The aim of this study was to evaluate burn wound healing activity of coconut shell liquid smoke (CS-LS) in a burn wound animal model. Burn wound–induced mice were treated with CS-LS (CS-LS group), povidone iodine 10% (povidone group), or NaCl 0.9% (NaCl group). Application of CS-LS promoted wound contraction compared to that of the povidone and NaCl groups (P < .05). This study showed a positive correlation between the number of fibroblasts and wound contraction. The number of fibroblasts was highest in the CS-LS group, compared to that of the povidone and NaCl groups (P < .05). In conclusion, CS-LS promotes burn wound healing by one possible mechanism, by increasing the number of fibroblasts. The results indicate that further experimental trials are needed to develop CS-LS as an alternative topical drug for burn wound healing.

Keywords

burn wound coconut shell liquid smoke fibroblast wound contraction

Burn wound has become a major trauma problem worldwide due to its complications.¹ Complications can be prevented by proper early management to prevent pain, discomfort, and minimal scar formation.^2,3 Burn wound can be classified based on its grade according to depth and severity. Grade 1 (superficial) is limited to the epidermal layer, wherein a white plaque and minor pain occur at the site of injury and repair takes place spontaneously and the burn wound resolves within 3 to 4 days without any complication. Grade 2 (partial thickness) involves all epidermis and the upper part (papillary) of the dermis and may also involve the deep (reticular) dermis. This type of wound clinically can be seen by erythema and the formation of a superficial blister. Grade 2 involves a longer healing process of about 1 month, with minimal cicatrix. Grade 3 burns occur with loss of epidermis until the subcutaneous tissue. Grade 4 burns involve a deeper layer of muscle, tendon, and ligament tissue.⁴ Of all the burn cases most presents as grades 2 and 3 burn injuries.⁵

The healing process involves 3 phases, inflammation, proliferation, and remodeling. Phase 1, the inflammation process, is the process in which injured tissues release cytokines and growth factor that attract neutrophils and monocytes within the first 24, or 36 to 72 hours after the wound, respectively. Once in the tissue the monocytes are activated and transformed into macrophages. The second phase of proliferation involves a key role of fibroblasts, the principal residents of dermal layer, to proliferate and then secrete extracellular matrix components such as collagen, thereby providing strength for the wound’s contraction. Last, the remodeling process involves the balance between synthesis and degradation of extracellular matrix to organize the newly formed extracellular matrix, resulting in a normal strength and elasticity of the skin.⁶

The most common antiseptic used for various wounds is povidone iodine 10%.⁷ However, many side effects may occur such as skin irritation, and for the same reason, people may look at alternative topical agents for wound healing. Many cell metabolisms involve oxidative reaction and result in the production of reactive oxygen species. In the healing process, a high rate of cell metabolism is needed to repair the injury and therefore reactive oxygen species production will be increased.⁸ Based on this consideration, there is an increasing focus on the use of antioxidants to protect from deleterious effects of reactive oxygen species in causing further tissue injury, and thereby promoting the healing process.^3,9 The source of antioxidant can be from many resources including traditional medicine.^6,10

Coconuts (Cocos nucifera) are found in tropical countries and are considered as important fruit crops, including their use as traditional medicines. Even though the shells often are considered as agro wastes, they contain the highest antioxidant properties.¹⁰ Pyrolysis method, a chemical change brought about at 400°C, will result in liquid smoke, a solution due to the condensation of vapor of wood smoke.¹¹ Coconut shell pyrolysis will result in a product called coconut shell liquid smoke (CS-LS).

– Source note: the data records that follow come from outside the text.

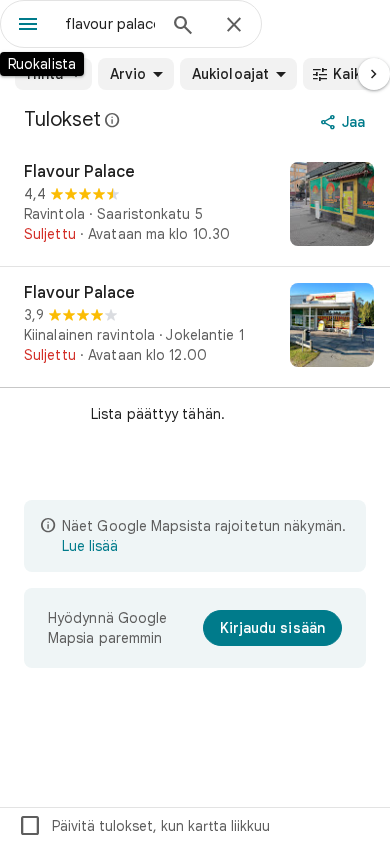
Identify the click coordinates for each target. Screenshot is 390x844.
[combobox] (110, 24)
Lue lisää (90, 546)
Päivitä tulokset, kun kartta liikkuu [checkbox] (144, 826)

CS-LS is increasingly studied for its application in various conditions due to its chemical components, such as phenols, due to their antioxidant, anti-inflammatory, and antimicrobial properties.¹⁰ Other alternative topical agents derived from Argemone mexicana L, Aloe vera L, and Nerium indicum Mill contain antioxidant polyphenols that promote wound healing.¹² Despite the reported medicinal importance and activities of CS-LS, the effect of CS-LS in promoting wound healing is still unclear. In this article, we have studied the effect of CS-LS as an alternative topical agent for burn wound.

Materials and Methods

Materials

Herbals

The herbals used in this study were all commercially available as liquid smoke and were purchased from small industry CV Wulung Prima, supervised by the Faculty of Agricultural Technology, Bogor Agricultural University (Bogor, Indonesia). The herbals that were used in the current project were disposed. Any future research planned to be done requires freshly prepared herbals to maintain the quality of the herbals in every experiment.

Experimental Animals

Male mice ages 8 to 10 weeks, weighing 20 to 30 g, were kept in cages with free access to food and water.

Chemicals

The following chemicals were acquired: povidone iodine 10% (Betadine; Kimia Farma Tbk, Jakarta, Indonesia), penthotal (Bratachem, Jakarta, Indonesia), and chloroform (Bratachem).

Methods

Burn Wound Induction

Burn wound induction was performed following a Mason-Walker burn model as guideline, with several modification.⁴ On burn induction day (day 1) mice were anesthetized using penthotal 4 mg/kg BB IP before burn wound induction. A thin metal-half cylinder was heated for 60 seconds above an open flame and then pressed softly on a clean-shaved dorsal area for 10 seconds to produce a grade 2 burn area of 1 cm diameter. Immediately after burn wound induction, mice were randomized and divided into 3 groups, each consisting of 12 mice. They received topical application of 1 of the following 3 treatments: CS-LS (CS-LS group), normal saline 0.9% (NaCl group) as control, and 10% povidone iodine (povidone group) as another control because of its common use as an antiseptic during burn wound treatment.⁷ The 2 times daily application was continued for 25 days with the wound left open.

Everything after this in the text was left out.